▶ [Task to carry out] Rewrite the material starting at the line containing "Where should I" and ending at the line containing "Action: pos(547,159)", with "pixels" changed to "px" and everything else left as it is.

(Entries on where items appear)
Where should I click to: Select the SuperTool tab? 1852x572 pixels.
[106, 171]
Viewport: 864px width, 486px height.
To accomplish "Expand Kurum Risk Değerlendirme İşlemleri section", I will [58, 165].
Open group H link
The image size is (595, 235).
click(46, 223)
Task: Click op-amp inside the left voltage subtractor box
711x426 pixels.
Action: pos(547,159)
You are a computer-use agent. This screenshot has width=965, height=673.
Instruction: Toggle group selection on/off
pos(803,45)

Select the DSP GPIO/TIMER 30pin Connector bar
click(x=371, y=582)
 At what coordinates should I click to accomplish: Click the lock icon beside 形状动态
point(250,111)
* * *
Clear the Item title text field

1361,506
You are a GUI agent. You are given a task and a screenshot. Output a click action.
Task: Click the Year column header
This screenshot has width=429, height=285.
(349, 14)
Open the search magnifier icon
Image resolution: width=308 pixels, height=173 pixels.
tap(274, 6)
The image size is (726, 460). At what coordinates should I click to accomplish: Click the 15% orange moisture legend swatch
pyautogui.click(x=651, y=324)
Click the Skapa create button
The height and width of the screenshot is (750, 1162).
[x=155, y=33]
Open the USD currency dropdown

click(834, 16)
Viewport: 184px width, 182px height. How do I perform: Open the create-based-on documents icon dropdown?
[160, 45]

▶ [Worked solution]
Where should I click to: Select the SuperTool tab? 1852x572 px.
[106, 171]
Viewport: 864px width, 486px height.
To accomplish "Expand Kurum Risk Değerlendirme İşlemleri section", I will [58, 165].
Open group H link
The image size is (595, 235).
click(46, 223)
Task: Click op-amp inside the left voltage subtractor box
711x426 px.
Action: pos(547,159)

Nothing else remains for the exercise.